------ Data listing ------
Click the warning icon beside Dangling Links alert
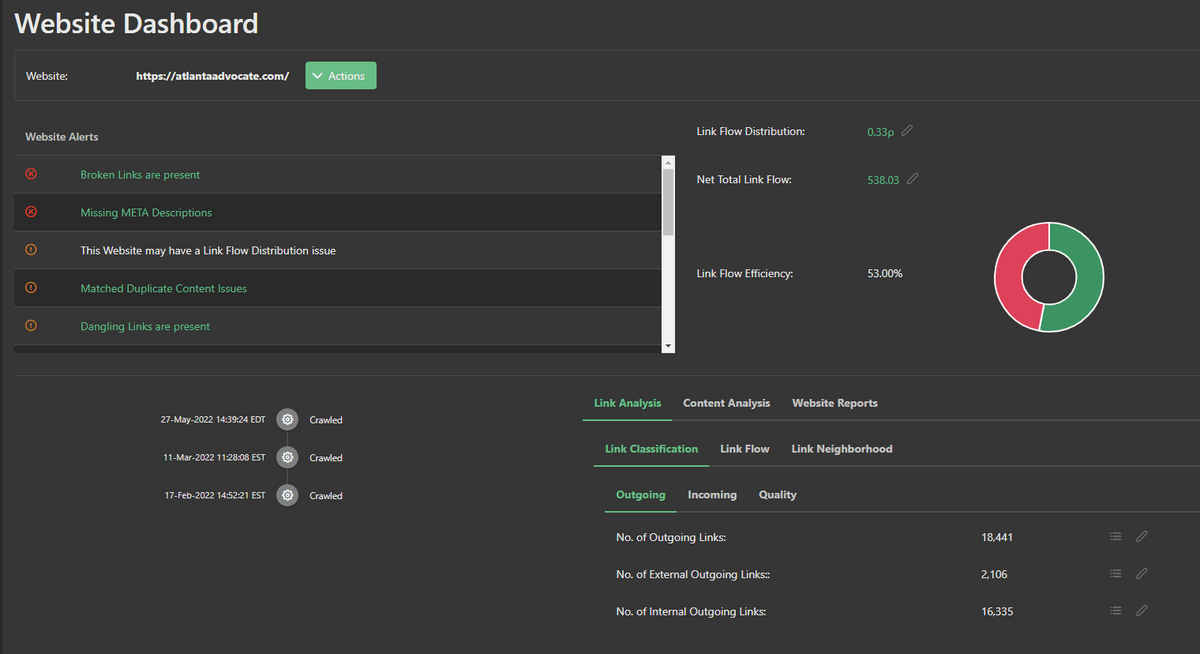[x=30, y=325]
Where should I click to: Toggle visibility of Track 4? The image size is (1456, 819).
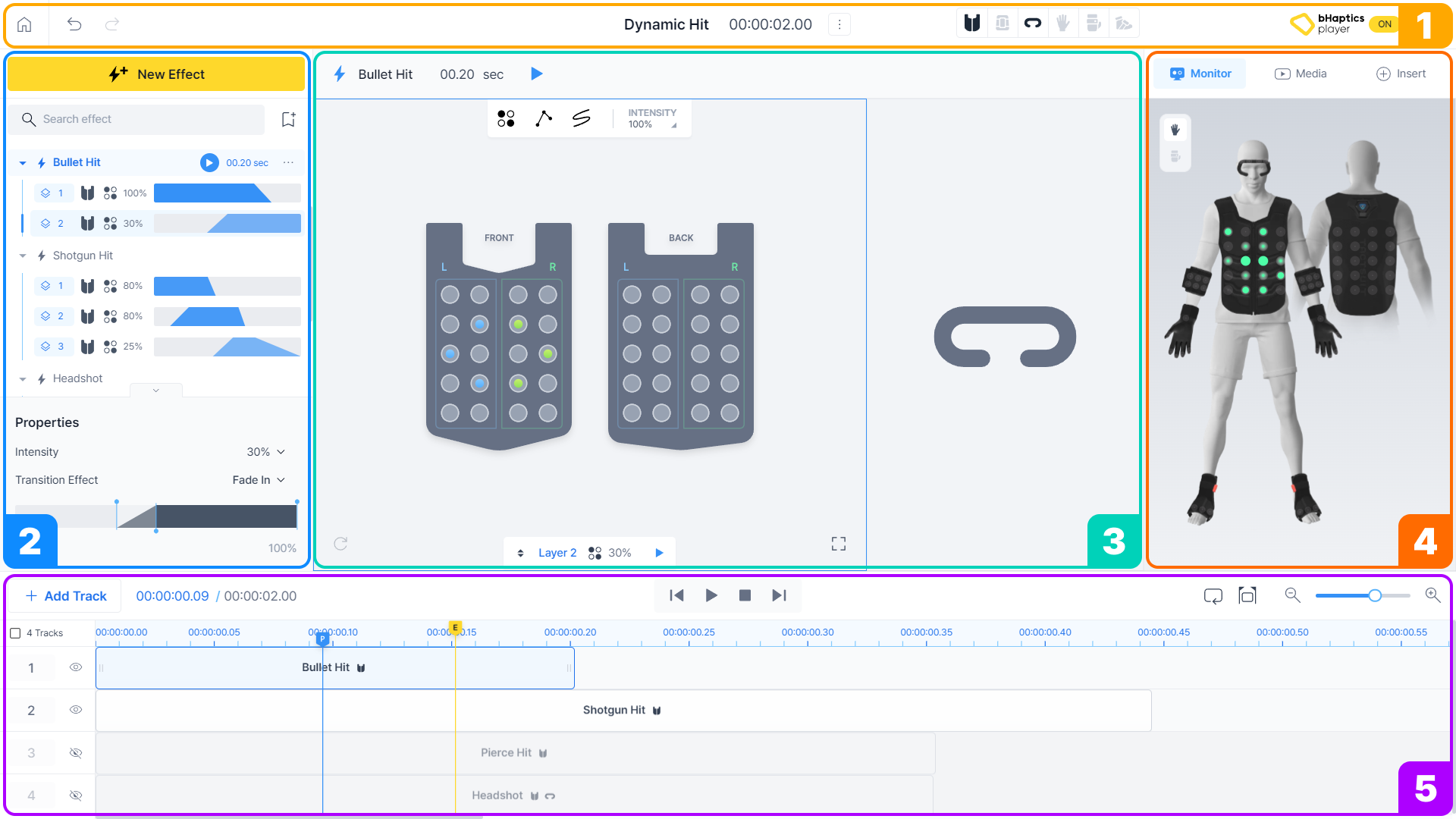point(76,795)
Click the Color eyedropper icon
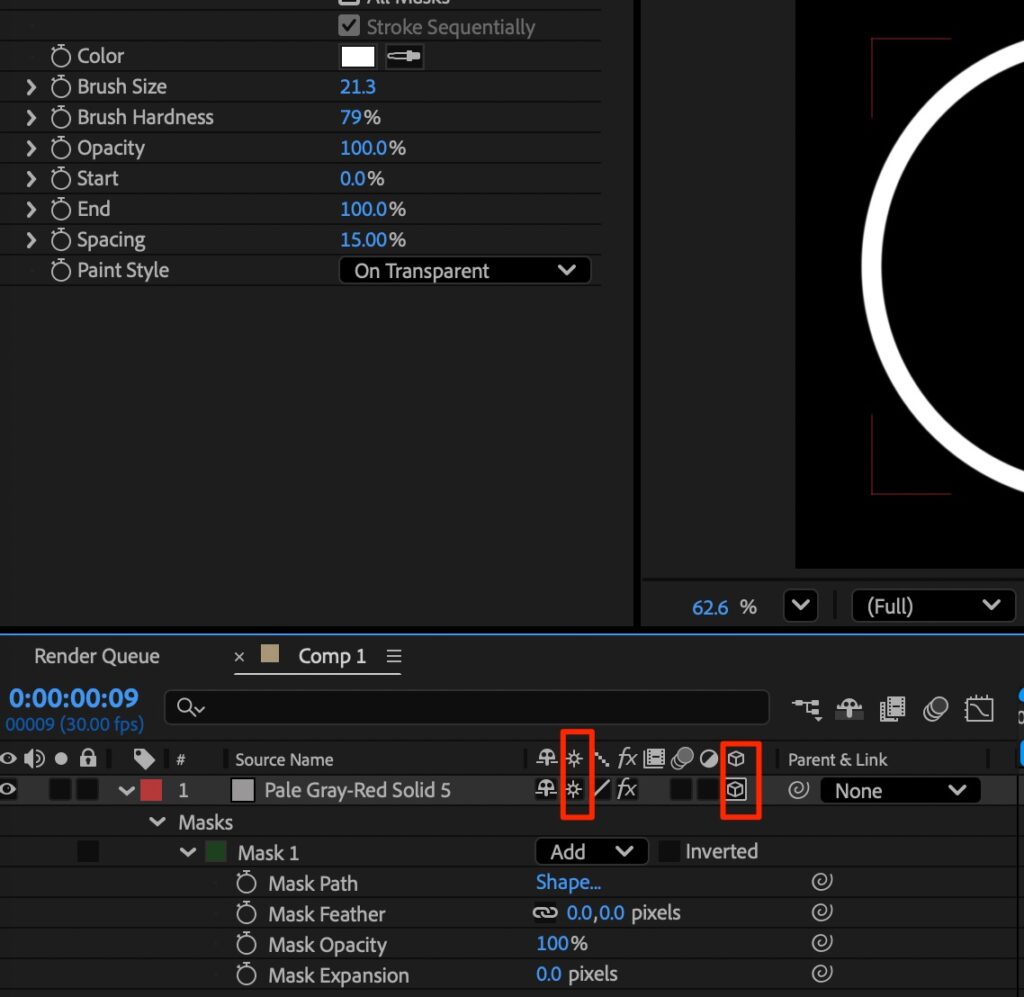Viewport: 1024px width, 997px height. pos(404,57)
------
> What the exercise asks: An exact copy of the entries, minus the pictures, is what's needed here.

> Task answer:
Click the warning icon beside Dangling Links alert
[x=30, y=325]
Where should I click to: Toggle visibility of Track 4? The image size is (1456, 819).
point(76,795)
Click the Color eyedropper icon
Viewport: 1024px width, 997px height. pos(404,57)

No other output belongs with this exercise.